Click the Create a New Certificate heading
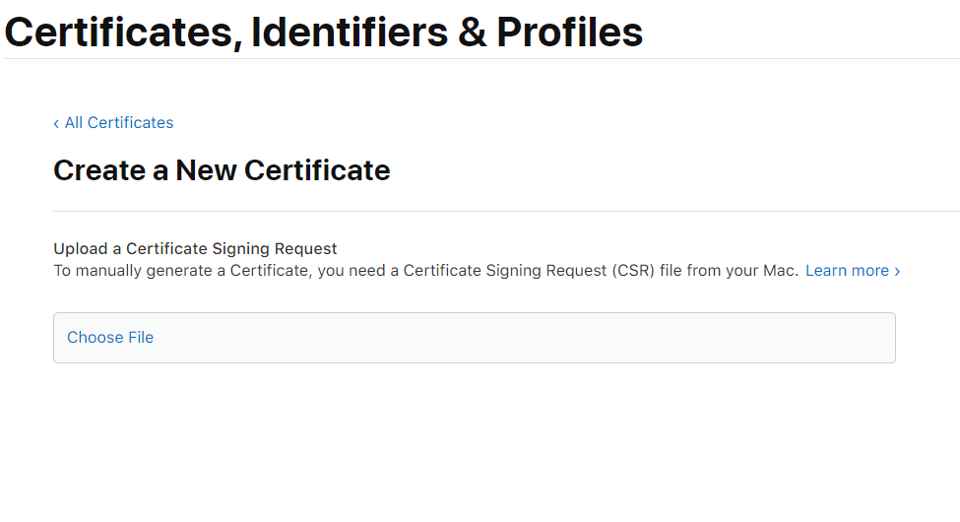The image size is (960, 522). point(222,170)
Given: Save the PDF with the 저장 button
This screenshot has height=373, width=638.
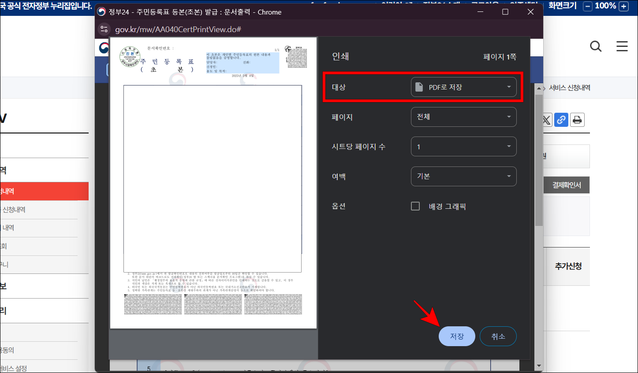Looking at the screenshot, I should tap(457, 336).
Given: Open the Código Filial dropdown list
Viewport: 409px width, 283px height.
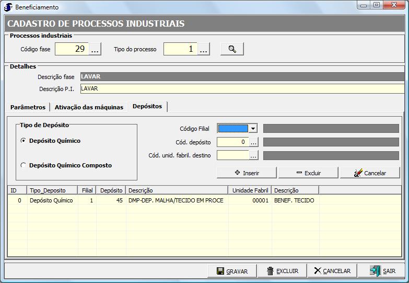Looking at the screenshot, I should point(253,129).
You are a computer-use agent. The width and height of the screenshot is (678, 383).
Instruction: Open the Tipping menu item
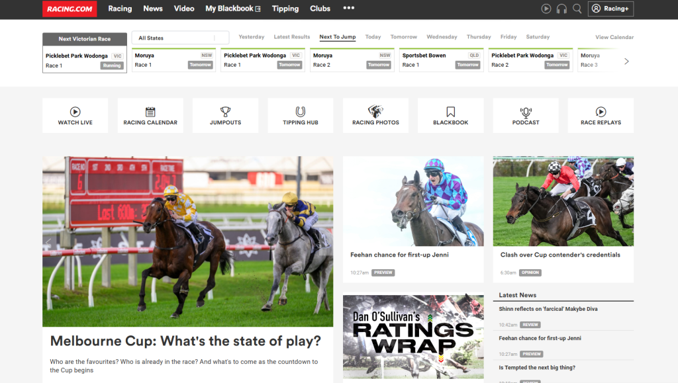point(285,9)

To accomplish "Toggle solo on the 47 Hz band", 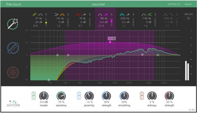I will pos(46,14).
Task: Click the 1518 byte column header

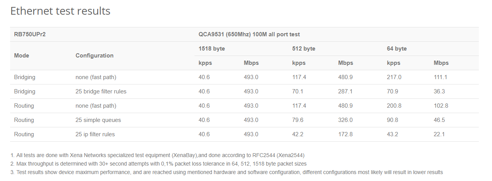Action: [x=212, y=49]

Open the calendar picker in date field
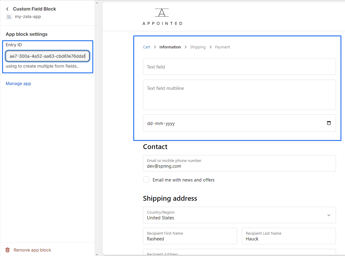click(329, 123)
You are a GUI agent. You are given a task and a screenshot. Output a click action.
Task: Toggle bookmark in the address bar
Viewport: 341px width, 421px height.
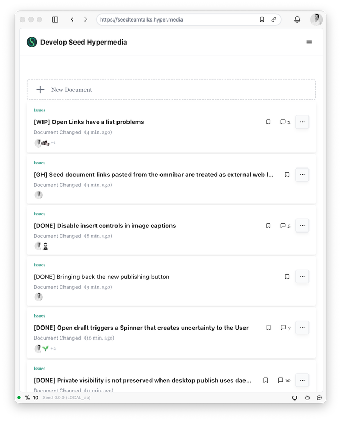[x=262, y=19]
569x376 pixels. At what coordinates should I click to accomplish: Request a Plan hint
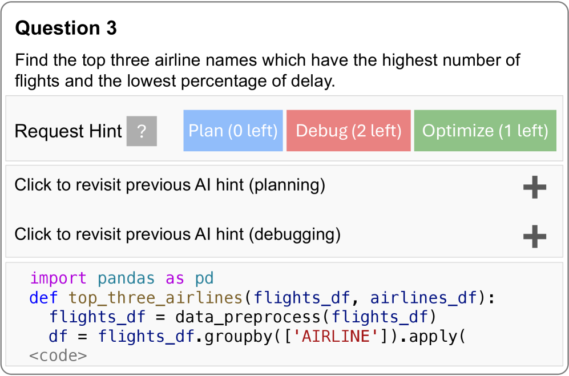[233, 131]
* * *
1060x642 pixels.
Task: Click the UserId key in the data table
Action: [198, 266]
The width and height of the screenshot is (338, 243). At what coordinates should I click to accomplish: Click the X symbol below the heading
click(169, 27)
* * *
*Exercise description*: Examine the records above and give the number of lines in which the string "agent" appears, with no other words.

*Exercise output*: 2